• **Provided passage**:
The city of Elgin is a vibrant, diverse community nestled in the Fox River valley approximately 40 miles northwest of Chicago.
While located at the fringes of Chicago suburbia, Elgin considers itself a city and provides a full spectrum of public services to the community. Elgin’s population is greater during the day than at night, which means many people come to work in Elgin every day. Elgin has a population of approximately 105,000 and is one of the fastest-growing communities in Illinois.
The Elgin Public Works Department has an employee base of approximately 100. The department provides all of the basic services of a typical public-works operation, including streets, water, sewer, traffic, fleet, parks maintenance, solid waste collection and, of course, snow and ice control.
The following is the mission statement for the Elgin Public Works Department snow- and ice-control operation: It is the mission of the Department of Public Works to provide safe streets through efficient and timely snow and ice control. This is accomplished by being properly equipped with the latest advancements in snow-fighting equipment, technology and materials, utilizing a well-trained staff and being well-organized and prepared for any winter storm event.

• **Page and screen pointing data**:
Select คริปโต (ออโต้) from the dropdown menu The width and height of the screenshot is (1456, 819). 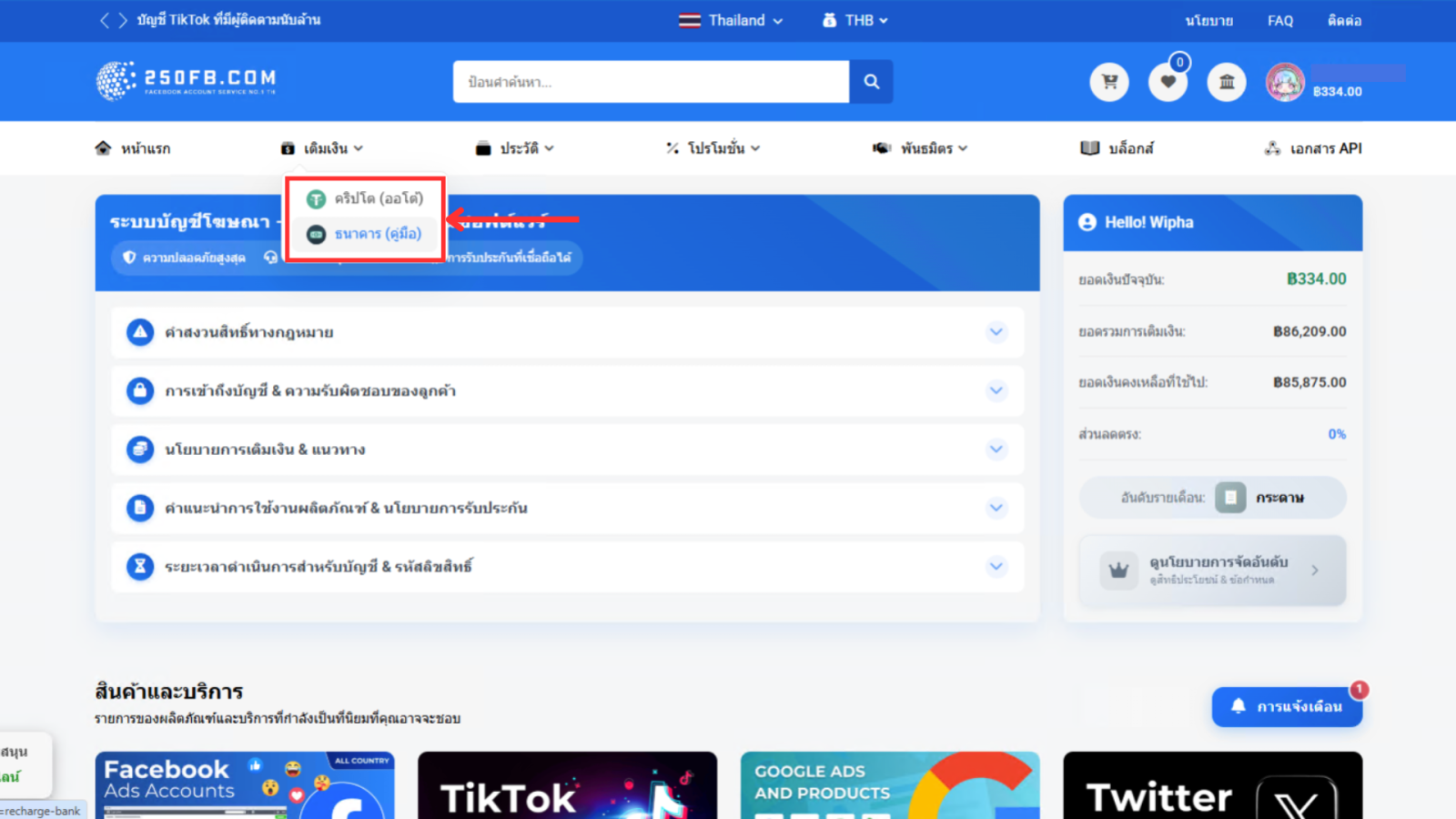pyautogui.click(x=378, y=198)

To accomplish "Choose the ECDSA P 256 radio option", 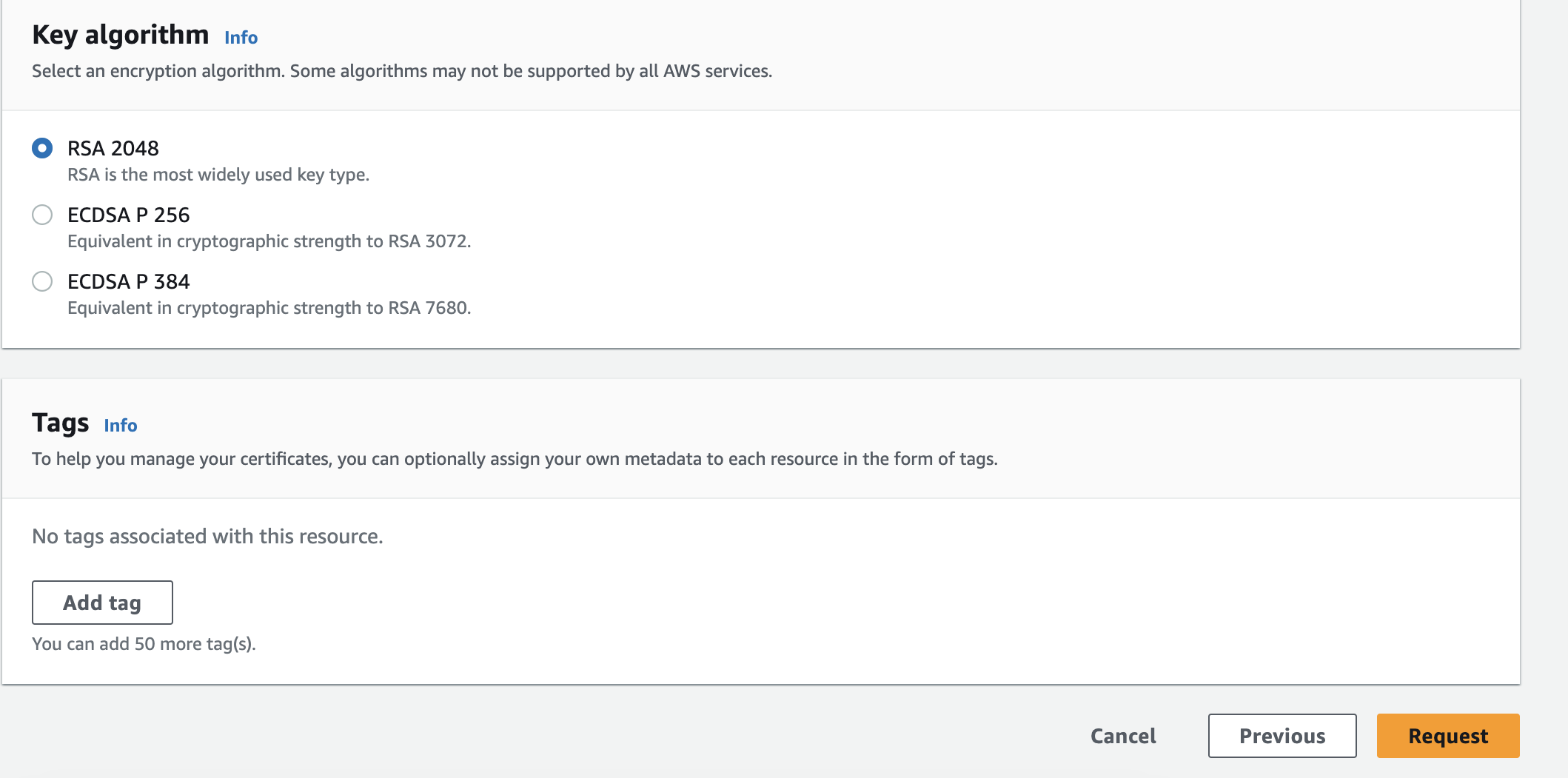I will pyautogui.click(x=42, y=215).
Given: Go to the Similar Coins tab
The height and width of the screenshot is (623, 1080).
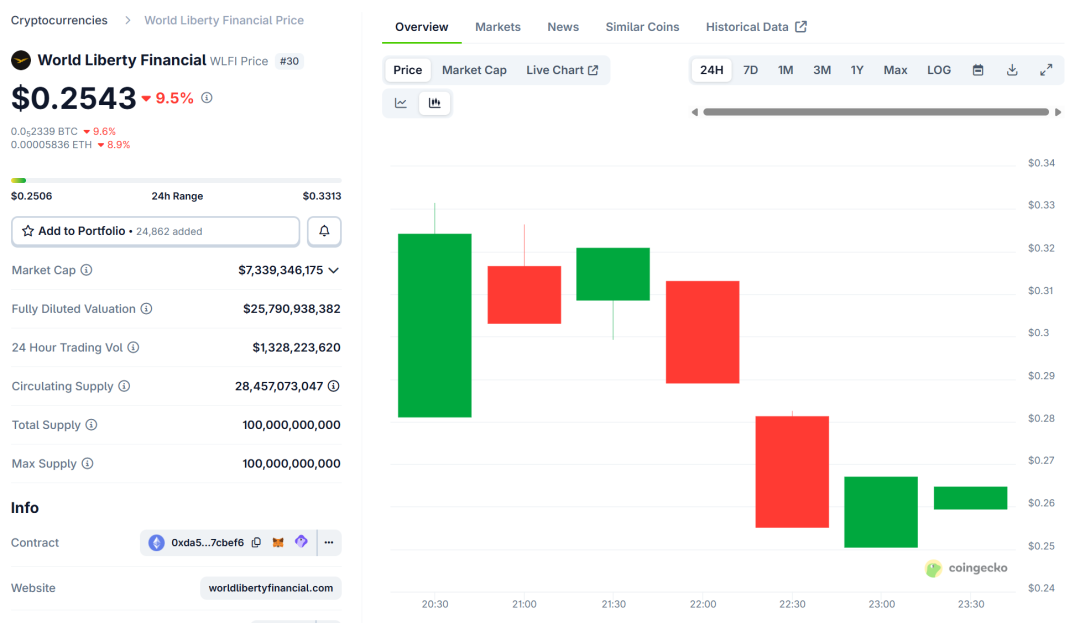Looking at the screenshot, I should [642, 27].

• **Task prompt**:
Answer these questions from the passage on Elgin:
(a) About how far from Chicago is Elgin, and in which direction?
(b) Approximately how many employees does the Elgin Public Works Department have?
(c) According to its mission statement, what does the snow- and ice-control operation aim to provide?

• **Correct result**:
(a) Approximately 40 miles northwest of Chicago.
(b) Approximately 100.
(c) Safe streets through efficient and timely snow and ice control.